Stored data entries -
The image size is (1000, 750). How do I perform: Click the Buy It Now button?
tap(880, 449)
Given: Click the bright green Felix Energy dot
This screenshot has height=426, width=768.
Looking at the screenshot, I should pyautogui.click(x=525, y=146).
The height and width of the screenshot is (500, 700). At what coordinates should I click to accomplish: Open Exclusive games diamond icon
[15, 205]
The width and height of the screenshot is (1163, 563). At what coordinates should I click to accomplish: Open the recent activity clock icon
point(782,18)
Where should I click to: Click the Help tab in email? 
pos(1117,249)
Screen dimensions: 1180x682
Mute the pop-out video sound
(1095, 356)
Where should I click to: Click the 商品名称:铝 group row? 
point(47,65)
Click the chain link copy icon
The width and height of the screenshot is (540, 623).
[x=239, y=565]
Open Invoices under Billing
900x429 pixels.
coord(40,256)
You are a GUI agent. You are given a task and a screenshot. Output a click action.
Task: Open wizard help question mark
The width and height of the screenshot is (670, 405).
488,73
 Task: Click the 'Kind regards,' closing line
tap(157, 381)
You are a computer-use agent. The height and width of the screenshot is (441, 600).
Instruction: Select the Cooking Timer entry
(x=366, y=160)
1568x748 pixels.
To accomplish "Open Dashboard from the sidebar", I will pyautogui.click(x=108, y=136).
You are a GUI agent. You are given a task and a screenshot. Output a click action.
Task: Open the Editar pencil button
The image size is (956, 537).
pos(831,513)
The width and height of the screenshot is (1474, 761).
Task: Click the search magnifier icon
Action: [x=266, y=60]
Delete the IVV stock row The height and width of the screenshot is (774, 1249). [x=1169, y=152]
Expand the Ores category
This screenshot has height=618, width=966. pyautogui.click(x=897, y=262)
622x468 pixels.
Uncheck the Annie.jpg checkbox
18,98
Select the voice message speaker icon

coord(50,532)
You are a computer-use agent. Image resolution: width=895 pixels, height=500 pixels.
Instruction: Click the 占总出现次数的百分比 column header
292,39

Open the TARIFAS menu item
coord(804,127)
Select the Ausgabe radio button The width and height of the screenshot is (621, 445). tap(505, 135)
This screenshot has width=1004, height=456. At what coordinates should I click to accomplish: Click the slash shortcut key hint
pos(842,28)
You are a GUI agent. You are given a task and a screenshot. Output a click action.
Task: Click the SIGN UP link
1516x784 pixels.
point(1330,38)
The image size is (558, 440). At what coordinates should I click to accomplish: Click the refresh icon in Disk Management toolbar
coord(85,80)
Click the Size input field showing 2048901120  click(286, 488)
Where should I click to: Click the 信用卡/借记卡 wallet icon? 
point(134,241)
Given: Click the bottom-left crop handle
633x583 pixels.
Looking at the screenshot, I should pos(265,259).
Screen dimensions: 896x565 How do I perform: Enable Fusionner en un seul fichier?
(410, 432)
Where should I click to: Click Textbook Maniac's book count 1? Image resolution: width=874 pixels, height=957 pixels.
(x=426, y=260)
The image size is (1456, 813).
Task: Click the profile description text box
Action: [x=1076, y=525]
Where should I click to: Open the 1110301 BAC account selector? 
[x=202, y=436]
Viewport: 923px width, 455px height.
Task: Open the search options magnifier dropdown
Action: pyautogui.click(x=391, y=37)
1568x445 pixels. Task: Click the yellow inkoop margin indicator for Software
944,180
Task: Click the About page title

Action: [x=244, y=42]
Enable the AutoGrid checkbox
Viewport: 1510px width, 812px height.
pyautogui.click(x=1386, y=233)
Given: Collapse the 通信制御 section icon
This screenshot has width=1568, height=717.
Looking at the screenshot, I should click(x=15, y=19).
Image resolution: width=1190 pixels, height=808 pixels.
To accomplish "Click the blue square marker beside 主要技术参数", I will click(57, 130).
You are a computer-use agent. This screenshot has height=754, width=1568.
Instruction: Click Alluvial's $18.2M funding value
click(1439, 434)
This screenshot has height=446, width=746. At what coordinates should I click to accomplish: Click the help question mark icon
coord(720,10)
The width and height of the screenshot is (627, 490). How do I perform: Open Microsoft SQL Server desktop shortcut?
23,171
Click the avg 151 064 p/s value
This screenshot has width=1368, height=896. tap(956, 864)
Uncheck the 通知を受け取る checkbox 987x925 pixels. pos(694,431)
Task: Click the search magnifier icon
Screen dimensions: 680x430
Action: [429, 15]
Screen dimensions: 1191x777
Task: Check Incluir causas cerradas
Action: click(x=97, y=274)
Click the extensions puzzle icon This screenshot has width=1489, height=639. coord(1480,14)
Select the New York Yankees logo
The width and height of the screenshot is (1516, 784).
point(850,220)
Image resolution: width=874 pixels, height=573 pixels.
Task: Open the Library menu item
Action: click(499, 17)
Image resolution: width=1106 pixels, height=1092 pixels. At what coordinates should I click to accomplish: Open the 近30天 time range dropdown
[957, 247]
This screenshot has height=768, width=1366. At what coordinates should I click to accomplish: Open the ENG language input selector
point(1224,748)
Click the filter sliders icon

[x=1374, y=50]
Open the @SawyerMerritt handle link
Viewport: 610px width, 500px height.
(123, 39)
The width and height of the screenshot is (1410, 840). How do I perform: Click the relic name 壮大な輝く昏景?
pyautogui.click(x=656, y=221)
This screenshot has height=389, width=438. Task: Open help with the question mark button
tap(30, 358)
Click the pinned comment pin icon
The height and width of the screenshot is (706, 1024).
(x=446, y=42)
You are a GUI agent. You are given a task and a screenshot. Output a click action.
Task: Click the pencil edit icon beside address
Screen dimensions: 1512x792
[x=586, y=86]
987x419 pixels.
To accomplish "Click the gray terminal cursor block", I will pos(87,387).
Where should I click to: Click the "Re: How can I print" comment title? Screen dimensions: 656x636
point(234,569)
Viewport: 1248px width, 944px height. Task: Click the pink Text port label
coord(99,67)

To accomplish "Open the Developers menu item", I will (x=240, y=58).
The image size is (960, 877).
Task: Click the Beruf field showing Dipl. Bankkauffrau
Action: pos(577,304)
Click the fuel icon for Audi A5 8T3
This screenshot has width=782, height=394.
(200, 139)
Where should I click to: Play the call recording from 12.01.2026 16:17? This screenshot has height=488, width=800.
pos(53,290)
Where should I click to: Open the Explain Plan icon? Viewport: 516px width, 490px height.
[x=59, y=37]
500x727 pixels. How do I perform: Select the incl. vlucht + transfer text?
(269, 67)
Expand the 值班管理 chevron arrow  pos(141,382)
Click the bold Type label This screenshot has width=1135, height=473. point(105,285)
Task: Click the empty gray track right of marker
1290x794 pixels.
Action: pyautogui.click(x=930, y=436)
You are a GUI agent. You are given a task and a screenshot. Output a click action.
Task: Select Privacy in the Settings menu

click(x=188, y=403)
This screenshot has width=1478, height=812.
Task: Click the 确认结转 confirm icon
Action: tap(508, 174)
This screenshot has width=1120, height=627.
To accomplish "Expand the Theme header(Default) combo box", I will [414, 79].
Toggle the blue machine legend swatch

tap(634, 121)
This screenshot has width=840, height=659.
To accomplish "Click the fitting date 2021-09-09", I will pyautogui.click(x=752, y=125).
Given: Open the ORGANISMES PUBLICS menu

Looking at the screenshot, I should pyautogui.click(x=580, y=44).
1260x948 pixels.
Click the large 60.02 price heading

WHAT IS BEING ASKED - Output the records above exactly as written.

WRITTEN ANSWER -
The image size is (1000, 750). How do I perform: Click the Buy It Now button?
tap(880, 449)
Given: Click the bright green Felix Energy dot
This screenshot has height=426, width=768.
Looking at the screenshot, I should pyautogui.click(x=525, y=146).
The height and width of the screenshot is (500, 700). At what coordinates should I click to accomplish: Open Exclusive games diamond icon
[15, 205]
The width and height of the screenshot is (1163, 563). At what coordinates should I click to accomplish: Open the recent activity clock icon
point(782,18)
Where should I click to: Click the Help tab in email? 
pos(1117,249)
Screen dimensions: 1180x682
Mute the pop-out video sound
(1095, 356)
Where should I click to: Click the 商品名称:铝 group row? 
point(47,65)
Click the chain link copy icon
The width and height of the screenshot is (540, 623).
[x=239, y=565]
Open Invoices under Billing
900x429 pixels.
coord(40,256)
You are a GUI agent. You are given a task and a screenshot. Output a click action.
Task: Open wizard help question mark
The width and height of the screenshot is (670, 405).
488,73
 Task: Click the 'Kind regards,' closing line
tap(157, 381)
You are a computer-use agent. The height and width of the screenshot is (441, 600).
Instruction: Select the Cooking Timer entry
(x=366, y=160)
1568x748 pixels.
To accomplish "Open Dashboard from the sidebar", I will pyautogui.click(x=108, y=136).
You are a GUI agent. You are given a task and a screenshot. Output a click action.
Task: Open the Editar pencil button
The image size is (956, 537).
pos(831,513)
The width and height of the screenshot is (1474, 761).
Task: Click the search magnifier icon
Action: [x=266, y=60]
Delete the IVV stock row The height and width of the screenshot is (774, 1249). [x=1169, y=152]
Expand the Ores category
This screenshot has height=618, width=966. pyautogui.click(x=897, y=262)
622x468 pixels.
Uncheck the Annie.jpg checkbox
18,98
Select the voice message speaker icon

coord(50,532)
You are a computer-use agent. Image resolution: width=895 pixels, height=500 pixels.
Instruction: Click the 占总出现次数的百分比 column header
292,39

Open the TARIFAS menu item
coord(804,127)
Select the Ausgabe radio button The width and height of the screenshot is (621, 445). tap(505, 135)
This screenshot has width=1004, height=456. At what coordinates should I click to accomplish: Click the slash shortcut key hint
pos(842,28)
You are a GUI agent. You are given a task and a screenshot. Output a click action.
Task: Click the SIGN UP link
1516x784 pixels.
point(1330,38)
The image size is (558, 440). At what coordinates should I click to accomplish: Click the refresh icon in Disk Management toolbar
coord(85,80)
Click the Size input field showing 2048901120  click(286, 488)
Where should I click to: Click the 信用卡/借记卡 wallet icon? 
point(134,241)
Given: Click the bottom-left crop handle
633x583 pixels.
Looking at the screenshot, I should pos(265,259).
Screen dimensions: 896x565 How do I perform: Enable Fusionner en un seul fichier?
(410, 432)
Where should I click to: Click Textbook Maniac's book count 1? Image resolution: width=874 pixels, height=957 pixels.
(x=426, y=260)
The image size is (1456, 813).
Task: Click the profile description text box
Action: [x=1076, y=525]
Where should I click to: Open the 1110301 BAC account selector? 
[x=202, y=436]
Viewport: 923px width, 455px height.
Task: Open the search options magnifier dropdown
Action: pyautogui.click(x=391, y=37)
1568x445 pixels. Task: Click the yellow inkoop margin indicator for Software
944,180
Task: Click the About page title

Action: [x=244, y=42]
Enable the AutoGrid checkbox
Viewport: 1510px width, 812px height.
pyautogui.click(x=1386, y=233)
Given: Collapse the 通信制御 section icon
This screenshot has width=1568, height=717.
Looking at the screenshot, I should click(x=15, y=19).
Image resolution: width=1190 pixels, height=808 pixels.
To accomplish "Click the blue square marker beside 主要技术参数", I will click(57, 130).
You are a computer-use agent. This screenshot has height=754, width=1568.
Instruction: Click Alluvial's $18.2M funding value
click(1439, 434)
This screenshot has height=446, width=746. At what coordinates should I click to accomplish: Click the help question mark icon
coord(720,10)
The width and height of the screenshot is (627, 490). How do I perform: Open Microsoft SQL Server desktop shortcut?
23,171
Click the avg 151 064 p/s value
This screenshot has width=1368, height=896. tap(956, 864)
Uncheck the 通知を受け取る checkbox 987x925 pixels. pos(694,431)
Task: Click the search magnifier icon
Screen dimensions: 680x430
Action: [429, 15]
Screen dimensions: 1191x777
Task: Check Incluir causas cerradas
Action: click(x=97, y=274)
Click the extensions puzzle icon This screenshot has width=1489, height=639. coord(1480,14)
Select the New York Yankees logo
The width and height of the screenshot is (1516, 784).
point(850,220)
Image resolution: width=874 pixels, height=573 pixels.
Task: Open the Library menu item
Action: click(499, 17)
Image resolution: width=1106 pixels, height=1092 pixels. At what coordinates should I click to accomplish: Open the 近30天 time range dropdown
[957, 247]
This screenshot has height=768, width=1366. At what coordinates should I click to accomplish: Open the ENG language input selector
point(1224,748)
Click the filter sliders icon

[x=1374, y=50]
Open the @SawyerMerritt handle link
Viewport: 610px width, 500px height.
(123, 39)
The width and height of the screenshot is (1410, 840). How do I perform: Click the relic name 壮大な輝く昏景?
pyautogui.click(x=656, y=221)
This screenshot has height=389, width=438. Task: Open help with the question mark button
tap(30, 358)
Click the pinned comment pin icon
The height and width of the screenshot is (706, 1024).
(x=446, y=42)
You are a GUI agent. You are given a task and a screenshot. Output a click action.
Task: Click the pencil edit icon beside address
Screen dimensions: 1512x792
[x=586, y=86]
987x419 pixels.
To accomplish "Click the gray terminal cursor block", I will pos(87,387).
Where should I click to: Click the "Re: How can I print" comment title? Screen dimensions: 656x636
point(234,569)
Viewport: 1248px width, 944px height. Task: Click the pink Text port label
coord(99,67)

To accomplish "Open the Developers menu item", I will (x=240, y=58).
The image size is (960, 877).
Task: Click the Beruf field showing Dipl. Bankkauffrau
Action: pos(577,304)
Click the fuel icon for Audi A5 8T3
This screenshot has width=782, height=394.
(200, 139)
Where should I click to: Play the call recording from 12.01.2026 16:17? This screenshot has height=488, width=800.
pos(53,290)
Where should I click to: Open the Explain Plan icon? Viewport: 516px width, 490px height.
[x=59, y=37]
500x727 pixels. How do I perform: Select the incl. vlucht + transfer text?
(269, 67)
Expand the 值班管理 chevron arrow  pos(141,382)
Click the bold Type label This screenshot has width=1135, height=473. point(105,285)
Task: Click the empty gray track right of marker
1290x794 pixels.
Action: pyautogui.click(x=930, y=436)
You are a GUI agent. You are given a task and a screenshot. Output a click action.
Task: Select Privacy in the Settings menu

click(x=188, y=403)
This screenshot has width=1478, height=812.
Task: Click the 确认结转 confirm icon
Action: tap(508, 174)
This screenshot has width=1120, height=627.
To accomplish "Expand the Theme header(Default) combo box", I will [414, 79].
Toggle the blue machine legend swatch

tap(634, 121)
This screenshot has width=840, height=659.
To accomplish "Click the fitting date 2021-09-09", I will pyautogui.click(x=752, y=125).
Given: Open the ORGANISMES PUBLICS menu

Looking at the screenshot, I should pyautogui.click(x=580, y=44).
1260x948 pixels.
Click the large 60.02 price heading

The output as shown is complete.